Research spans laser-driven particle acceleration with ties to groups at Imperial College London and University of Strathclyde, high-energy-density physics linked to studies at Lawrence Livermore National Laboratory and Los Alamos National Laboratory, and ultrafast science connected to teams at University of Cambridge and University of Oxford. Applications include contributions to inertial fusion research related to National Ignition Facility science, development of compact X-ray sources relevant to Diamond Light Source experiments, materials processing methods used by industry partners such as Rolls-Royce and BAE Systems, and biomedical optics projects collaborating with MRC and Wellcome Trust funded groups. The facility supports photonics research tied to initiatives led by EPSRC and partnerships with technology transfer offices at Imperial Innovations and Oxford University Innovation.
The Central Laser Facility maintains partnerships with universities across the UK and international labs including Max Planck Society, CEA, ENEA, Riken, Tsinghua University, National Taiwan University, Seoul National University, Australian National University, University of Melbourne, ETH Zurich, École Polytechnique, and TU Delft. It engages with consortia such as Laserlab-Europe, ELI ERIC, COST actions, and bilateral agreements with agencies like NSF and DOE. Industrial collaborations involve companies like Thales Group, Siemens, GlaxoSmithKline, Philips, GE Healthcare, and instrumentation suppliers including Hamamatsu and Andor Technology.
The facility operates user access programs modeled on European beamline schemes used at Diamond Light Source and ISIS, offering peer-reviewed access to academic teams from University of Cambridge, Imperial College London, University of Oxford, University College London, and overseas partners. Training initiatives include doctoral and postdoctoral placements affiliated with doctoral training centres at EPSRC and collaborative PhD programs with Cambridge Enterprise and Oxford Physics. Outreach engages public audiences through events alongside Science Museum, Natural History Museum, British Science Association, and local schools coordinated with Institute of Physics and Royal Society activities.
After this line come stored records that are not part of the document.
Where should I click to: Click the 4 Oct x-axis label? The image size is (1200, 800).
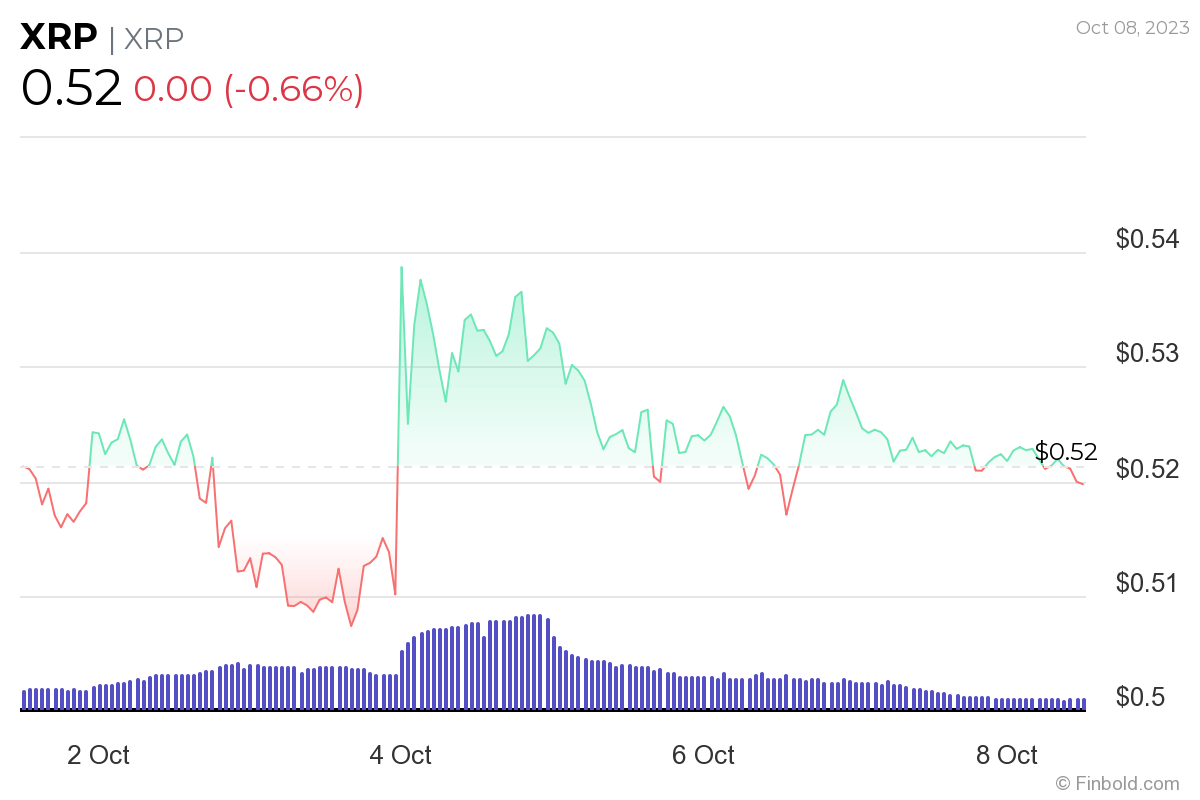[401, 755]
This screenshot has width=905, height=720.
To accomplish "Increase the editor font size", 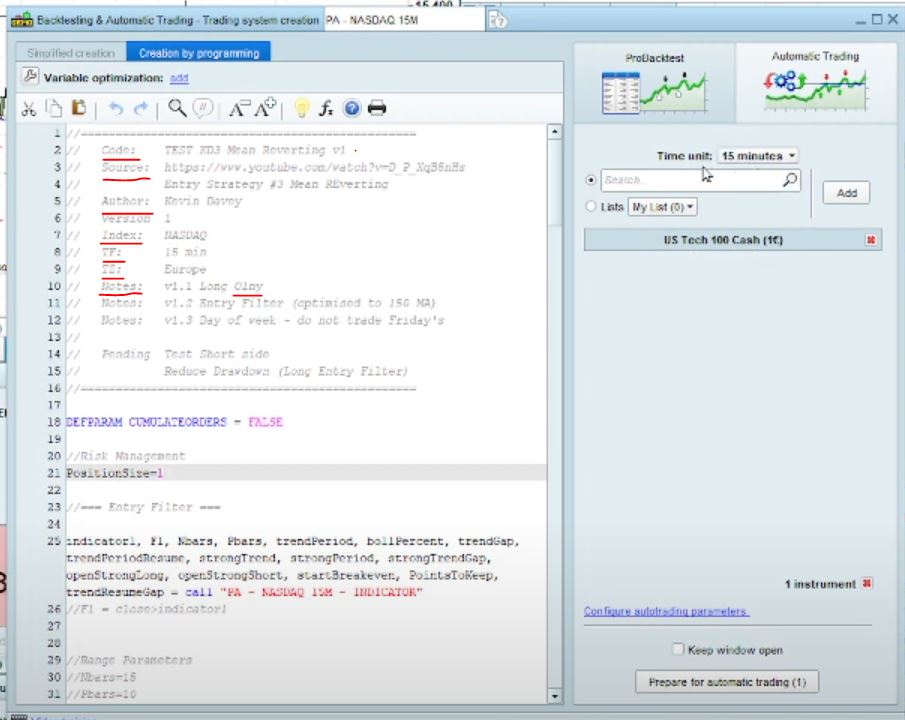I will click(265, 109).
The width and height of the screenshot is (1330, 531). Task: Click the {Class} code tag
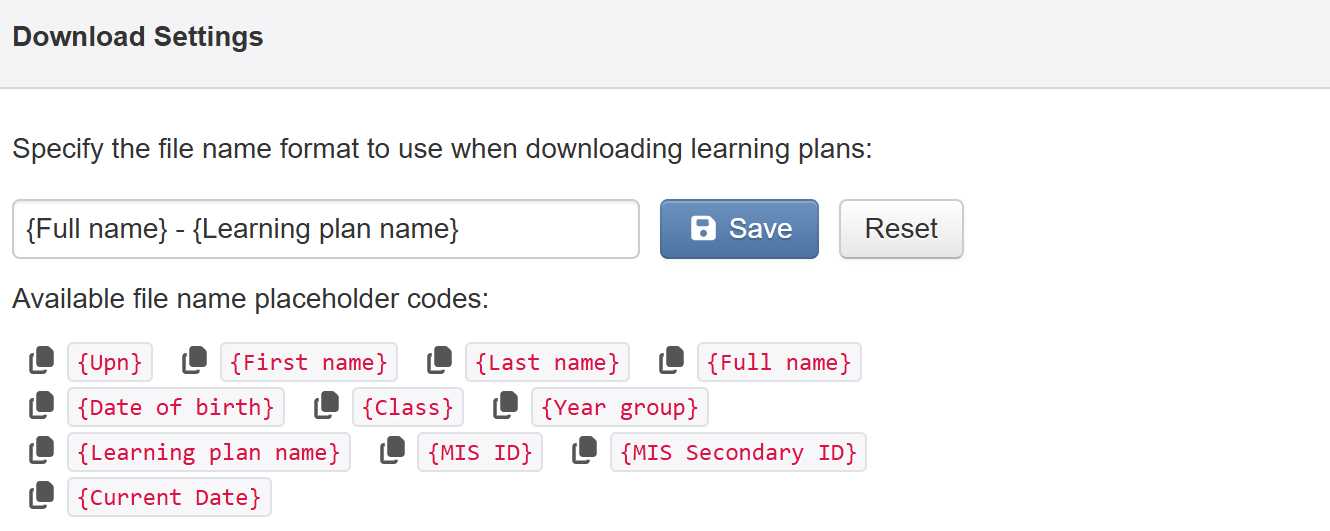point(408,407)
Safety practices follow national standards and draw on frameworks used by Rutherford Appleton Laboratory, Health and Safety Executive, IAEA guidelines for radiological protection where relevant, and laser safety norms from British Standards Institution. Operational protocols incorporate permit-to-work systems similar to those at Culham Centre for Fusion Energy and managed access procedures used at Diamond Light Source. Training for users references certification models from IOSH and NEBOSH, while emergency preparedness aligns with procedures coordinated with Oxfordshire County Council and local NHS emergency services.